Based on my reading of the upstream docs for mod_accesslog, if we removed the accesslog.filename = "..." line from the default config no access.log output would be generated. It would then be possible for a given tool to use the $HOME/.lighttpd.conf file to add the accesslog.filename = "..." stanza back into their composite configuration if desired.

My operating theory here is that the majority of tool maintainers never use/process their access.log data. Some polling should be done to test this theory before making any sweeping change.

Update:

The decision going forward is to not to enable access.log by default.
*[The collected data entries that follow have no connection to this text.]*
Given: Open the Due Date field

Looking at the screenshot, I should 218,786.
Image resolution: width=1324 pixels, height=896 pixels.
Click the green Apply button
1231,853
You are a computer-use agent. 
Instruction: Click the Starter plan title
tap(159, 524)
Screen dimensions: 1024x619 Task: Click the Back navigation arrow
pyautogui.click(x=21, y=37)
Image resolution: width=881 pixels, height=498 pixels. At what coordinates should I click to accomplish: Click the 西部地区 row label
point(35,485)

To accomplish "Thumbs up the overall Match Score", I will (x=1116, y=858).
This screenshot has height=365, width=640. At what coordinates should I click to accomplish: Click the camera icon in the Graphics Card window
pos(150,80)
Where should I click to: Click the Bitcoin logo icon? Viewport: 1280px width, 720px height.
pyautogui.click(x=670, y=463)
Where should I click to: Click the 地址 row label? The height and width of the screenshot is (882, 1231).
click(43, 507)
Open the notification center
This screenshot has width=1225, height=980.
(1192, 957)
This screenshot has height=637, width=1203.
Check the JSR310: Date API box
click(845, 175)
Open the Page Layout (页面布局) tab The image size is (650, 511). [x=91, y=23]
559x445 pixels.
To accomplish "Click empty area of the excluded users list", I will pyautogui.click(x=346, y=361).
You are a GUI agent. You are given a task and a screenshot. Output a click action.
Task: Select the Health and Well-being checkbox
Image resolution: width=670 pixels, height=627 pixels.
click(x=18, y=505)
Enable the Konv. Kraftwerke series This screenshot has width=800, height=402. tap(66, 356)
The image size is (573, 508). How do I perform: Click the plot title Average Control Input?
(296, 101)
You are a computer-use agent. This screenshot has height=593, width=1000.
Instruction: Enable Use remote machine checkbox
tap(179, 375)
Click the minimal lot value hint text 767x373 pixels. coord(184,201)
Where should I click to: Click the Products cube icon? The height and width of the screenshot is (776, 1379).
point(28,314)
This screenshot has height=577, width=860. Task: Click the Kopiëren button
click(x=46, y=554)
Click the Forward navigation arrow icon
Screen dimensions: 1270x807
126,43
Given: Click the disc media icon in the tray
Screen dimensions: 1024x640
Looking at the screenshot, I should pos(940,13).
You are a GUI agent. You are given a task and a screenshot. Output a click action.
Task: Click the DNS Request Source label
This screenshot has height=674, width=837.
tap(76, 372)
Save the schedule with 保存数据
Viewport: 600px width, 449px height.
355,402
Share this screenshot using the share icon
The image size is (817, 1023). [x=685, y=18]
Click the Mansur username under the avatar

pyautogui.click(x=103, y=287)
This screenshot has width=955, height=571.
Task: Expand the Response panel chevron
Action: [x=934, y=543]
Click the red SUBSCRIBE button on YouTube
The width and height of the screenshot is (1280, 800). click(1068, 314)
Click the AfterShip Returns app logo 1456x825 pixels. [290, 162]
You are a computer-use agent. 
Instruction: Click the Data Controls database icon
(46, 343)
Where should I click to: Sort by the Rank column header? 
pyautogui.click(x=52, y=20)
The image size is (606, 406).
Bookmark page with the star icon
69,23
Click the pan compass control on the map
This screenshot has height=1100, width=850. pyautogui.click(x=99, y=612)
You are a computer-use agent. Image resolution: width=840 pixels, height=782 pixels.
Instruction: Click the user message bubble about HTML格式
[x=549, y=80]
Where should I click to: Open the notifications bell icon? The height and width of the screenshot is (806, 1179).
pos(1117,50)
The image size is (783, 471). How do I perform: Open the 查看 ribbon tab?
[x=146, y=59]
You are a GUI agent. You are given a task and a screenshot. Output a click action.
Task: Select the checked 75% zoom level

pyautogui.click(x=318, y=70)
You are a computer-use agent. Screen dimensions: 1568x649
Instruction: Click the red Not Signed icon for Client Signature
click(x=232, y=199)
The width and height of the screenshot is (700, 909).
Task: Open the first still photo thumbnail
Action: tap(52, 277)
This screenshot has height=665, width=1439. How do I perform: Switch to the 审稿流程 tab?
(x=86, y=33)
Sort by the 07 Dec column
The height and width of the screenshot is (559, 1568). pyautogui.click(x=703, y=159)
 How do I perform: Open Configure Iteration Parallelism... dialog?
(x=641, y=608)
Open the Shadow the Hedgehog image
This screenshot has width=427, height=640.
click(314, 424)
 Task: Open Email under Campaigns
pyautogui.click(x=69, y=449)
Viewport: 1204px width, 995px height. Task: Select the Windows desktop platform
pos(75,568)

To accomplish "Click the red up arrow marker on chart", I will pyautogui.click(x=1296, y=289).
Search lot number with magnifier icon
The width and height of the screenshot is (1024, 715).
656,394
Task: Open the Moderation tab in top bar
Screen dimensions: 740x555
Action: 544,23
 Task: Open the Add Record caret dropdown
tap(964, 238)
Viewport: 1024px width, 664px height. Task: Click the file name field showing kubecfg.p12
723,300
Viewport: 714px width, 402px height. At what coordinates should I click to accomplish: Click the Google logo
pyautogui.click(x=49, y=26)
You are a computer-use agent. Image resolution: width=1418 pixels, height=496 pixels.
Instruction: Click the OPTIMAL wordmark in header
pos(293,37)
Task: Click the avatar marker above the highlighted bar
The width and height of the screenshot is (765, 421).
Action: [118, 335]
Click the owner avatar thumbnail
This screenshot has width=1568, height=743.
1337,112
If needed, the user can enable this by override it in their ~/.lighttpd.conf file.

TODO:

  • Code the new behavior (remove the accesslog.filename = "..." line from the generated lighttpd config)
  • Document the new behavior on wikitech as a News/... article including instructions on how to add local config to generate the access.log if needed by a Tool
  • Add a message that will be shown on start and restart commands linking to the News/... article
  • Merge and deploy the updated webservice code including Docker image rebuilds
  • Announce the new behavior to cloud-announce including link to News/... article
  • Wait one week for folks to restart things normally and pick up the new behavior in their tools
  • Force restart lighttpd powered webservices on the grid and Kubernetes that have been running since before the new webservice was deployed
  • Remove notice of behavior change from webservice in gerrit so that the next build + deploy will remove the notice

Event Timeline

Dropping this in the "Discussion Needed" column on the cloud-services-team workboard to get some initial input on the idea. Comments from others outside the team very much welcome as well, especially comments describing how you actually user access.log data if you are opposed to this basic idea.

I also wanted to add that there's no way to truncate a live access.log (https://phabricator.wikimedia.org/T152235#3521216). I can confirm this behaviour. The only workaround is shutting down the webservice, truncate the access.log then start the webservice again

I wasn't able to override the accesslog.filename configuration directive from $HOME/.lighttpd.conf. For example, if I do this `accesslog.filename = "{home}/xxxaccess.log", it prevents lighttpd from starting (I still have to investigate why)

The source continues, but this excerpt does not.